FB Phone interview Question: Given two lists of intervals, return the intervals that overlap between the two lists.


  • 0
    F

    You are given two lists of intervals, A and B.

    In A, the intervals are sorted by their starting points. None of the intervals within A overlap.

    Likewise, in B, the intervals are sorted by their starting points. None of the intervals within B overlap.

    Return the intervals that overlap between the two lists.

    Example:

    A: {[0,4], [7,12]}
    B: {[1,3], [5,8], [9,11]}
    Return:

    {[1,3], [7,8], [9,11]}

    How would you do this?


  • 0
    L

    Think of it this way, what were to happen if you instead had one list of intervals that was sorted?
    You would have:
    [0,4], [1,3], [5,8], [7,12], [9,12]

    Your logic would compare two adjacent intervals with their starting points. Is the second intervals's starting point less than the first interval's ending point? If yes, then which interval's end point is the min? That would create your result. Continue moving down the sorted list.

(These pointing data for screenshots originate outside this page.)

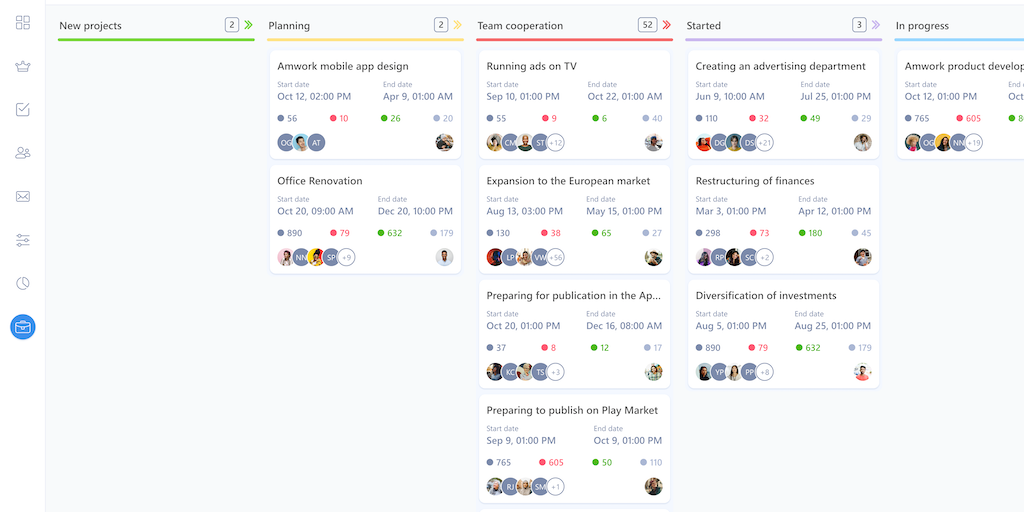Select the active briefcase projects icon
This screenshot has width=1024, height=512.
point(23,326)
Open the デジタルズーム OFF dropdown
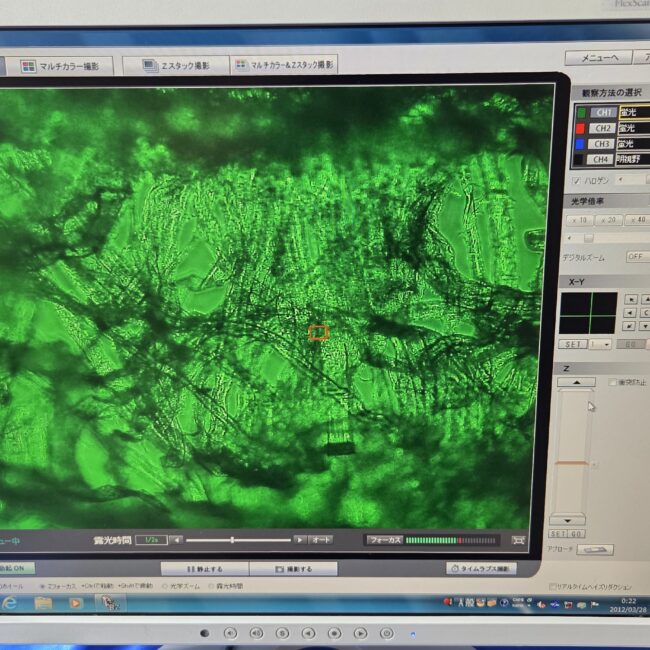Image resolution: width=650 pixels, height=650 pixels. [x=636, y=257]
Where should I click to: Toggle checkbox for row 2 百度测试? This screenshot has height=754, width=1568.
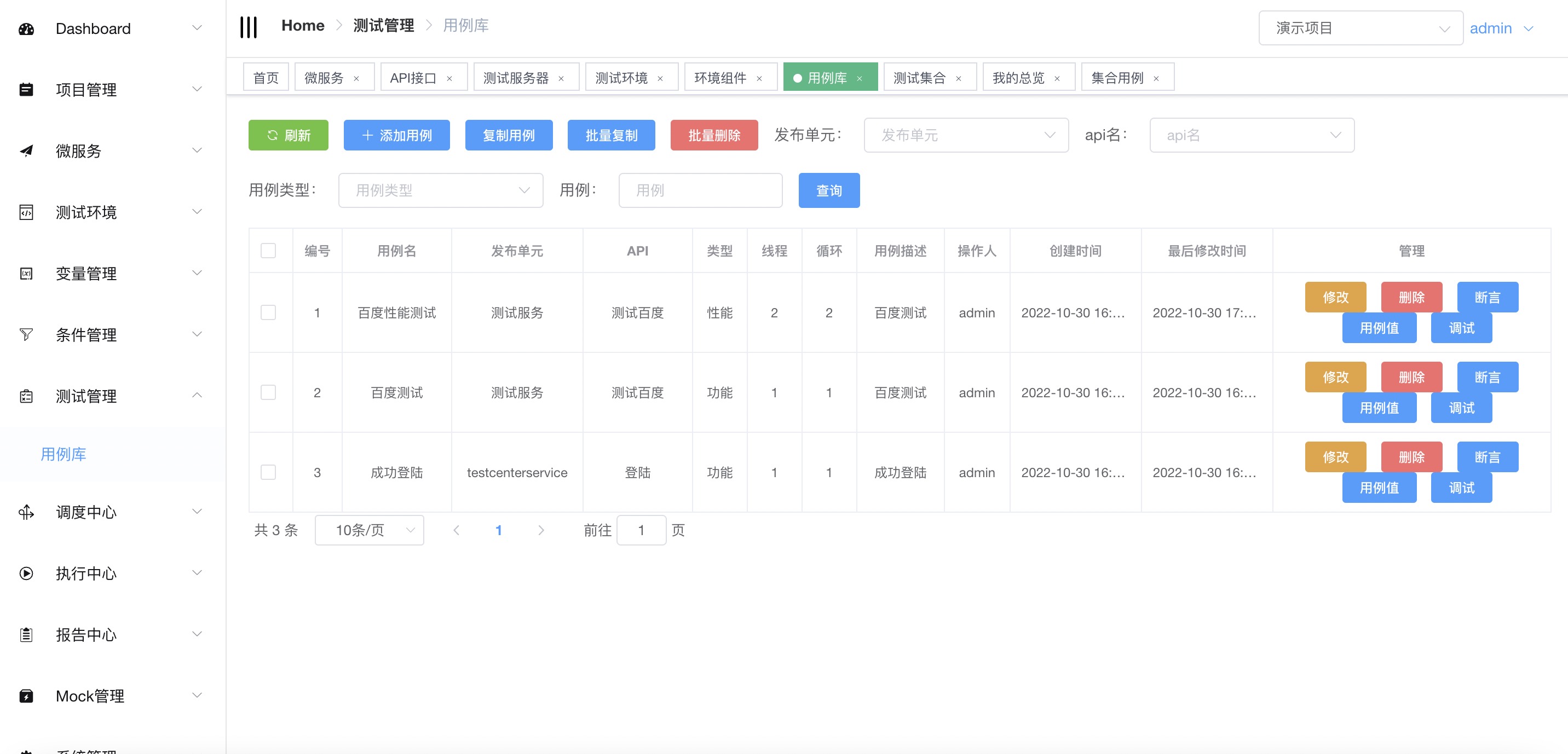[x=268, y=392]
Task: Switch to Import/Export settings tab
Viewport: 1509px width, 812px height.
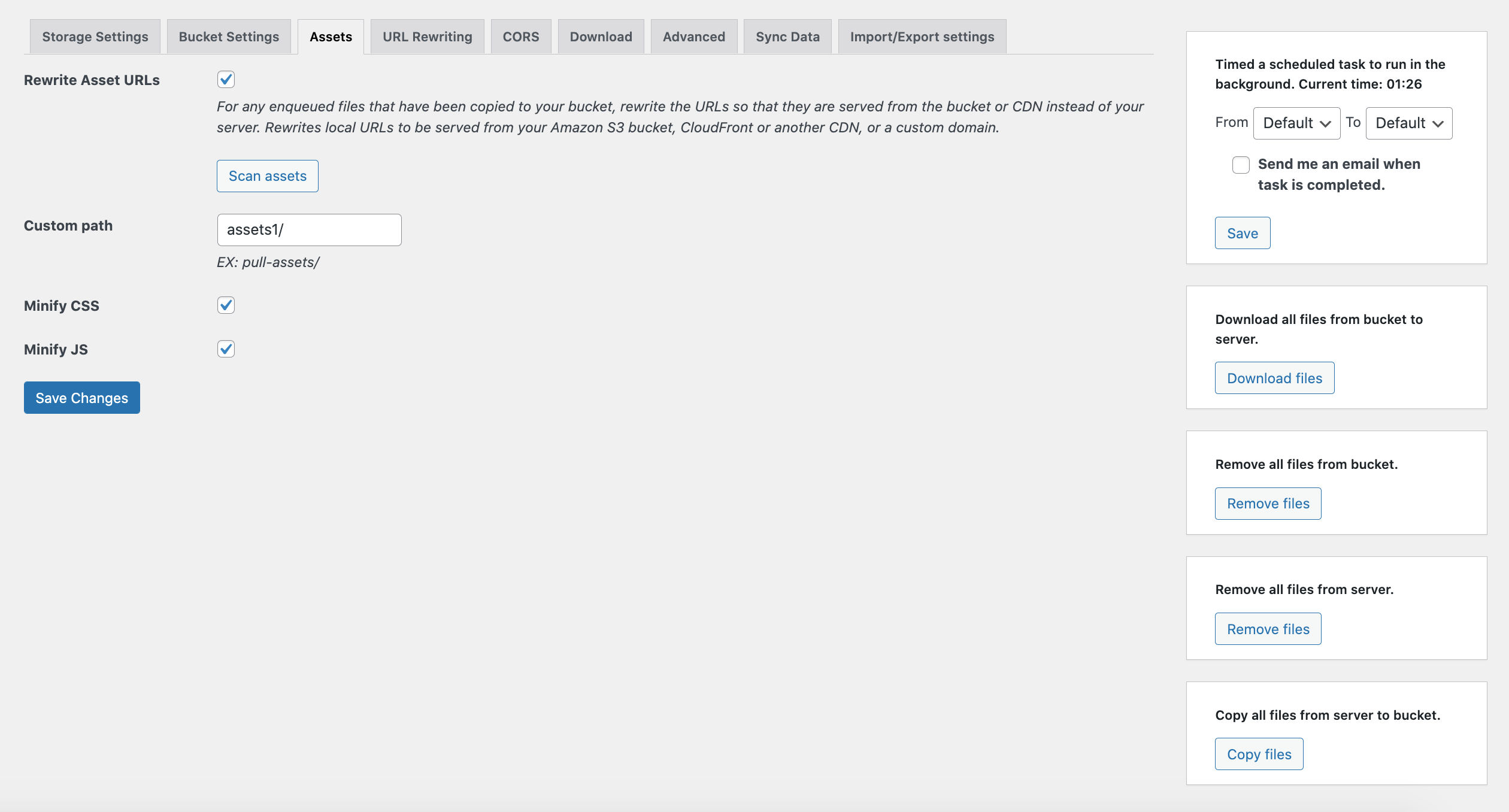Action: (922, 37)
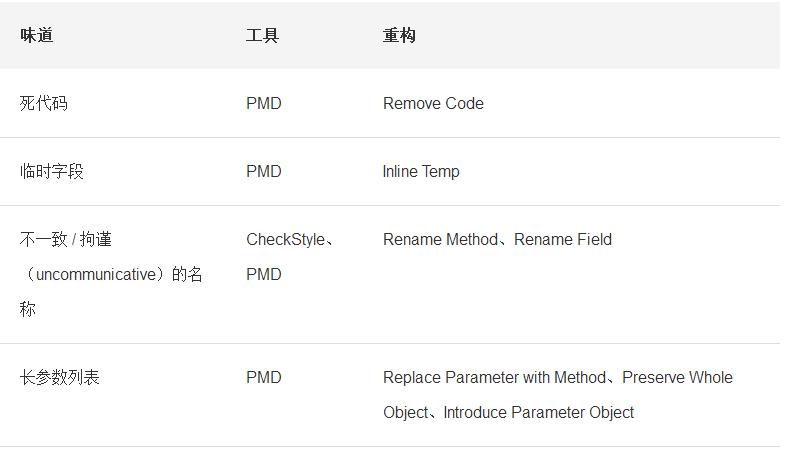790x450 pixels.
Task: Click Replace Parameter with Method
Action: [494, 377]
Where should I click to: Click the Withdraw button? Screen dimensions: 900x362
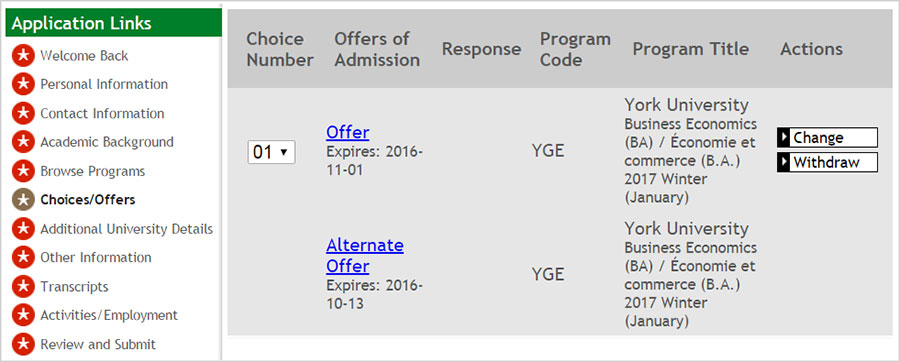[827, 162]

    In the case of this question, you already have two sorted lists, so you would have to create some logic to keep track. Remember the question wants the overlap BETWEEN the two lists. In the above example, it so happens that when you merge the list, it neatly interweaves between each other, A then B then A then B etc... You have to take into account that a list could have the first X sorted intervals and the other list have the last Y sorted intervals. Therefore, creating no results or one result if the last interval of the first list intersects with the first interval of the second.


  • 0
    L

    You can get some inspiration from "732. My Calendar III". Basically you can merge the two lists into one, where start of the interval holds +1 and end of the interval holds -1. Then if we scan the list from the beginning, we maintain how many intervals are we seeing for the moment. We emit the interval when the number we maintain becomes 2.


  • 0
    G

    This is a direct question on Leetcode, Merge Intervals.


  • 0
    Y

    We can mimic merge sort. Set a current interval to be the interval with smallest start. If the next smallest interval has intersection with the current interval, get the intersection and add to result. Update the current if the next interval has a larger end.

    Python code

    def mergeInterval(L1, L2):
         cur = None
         res = [ ]
         i, j = 0, 0
         while i < len(L1) or j < len(L2):
               T = None
               if j == len(L2) or (i < len(L1) and L1[i].start < L2[j].start):
                     T = L1[i]
                     i += 1
               else:
                     T = L2[j]
                     j += 1
                if cur and T.start <= cur.end and T.end >= cur.start:
                       res.append(Interval(max(T.start,cur.start),min(T.end,cur.end))
                if cur == None or T.end >= cur.end:
                       cur = T
         return res
    

  • 0

    @f1118258 said in FB Phone interview Question: Given two lists of intervals, return the intervals that overlap between the two lists.:

    [1,3], [5,8], [9,11]
    Here is a program for doing the same:

    #!/usr/bin/env python
    
    
    def mergeLists(L1 , L2):
        len1 = len(L1)
        len2 = len(L2)
        index1 = 0
        index2 = 0
        pickx = 0
        picky = 0
        mergeList = []
        while (L1[index1][1] > L2[index2][0]):
            if (L1[index1][0] < L2[index2][0]):
                pickx = L2[index2][0]
            else:
                pickx = L1[index1][0]
            if (L1[index1][1] < L2[index2][1]):
                picky = L1[index1][1]
            else:
                picky = L2[index2][1]
            mergeList.append([pickx,picky])
            index2 = index2+1
            if (index2 == len2):
                break
    
            if (L2[index2][0] < L1[index1][1]):
                continue
            else:
                index1 = index1 + 1
            if (index1 == len1-1):
                exit
    
        return mergeList
    
    
    L1 = [[0,4], [7,12]]
    L2 = [[1,3], [5,8], [9,11]]
    print mergeLists(L1, L2)
    
    

  • 1
    S

    What position did you interview for and is this for new grads?


  • 0
    S

    Let A = {a1, a2, a3, ..., an-1, an} where an is a pair of (x, y)
    and B = {b1, b2, b3, ..., bm-1, bm} where bm is is pair of (x, y)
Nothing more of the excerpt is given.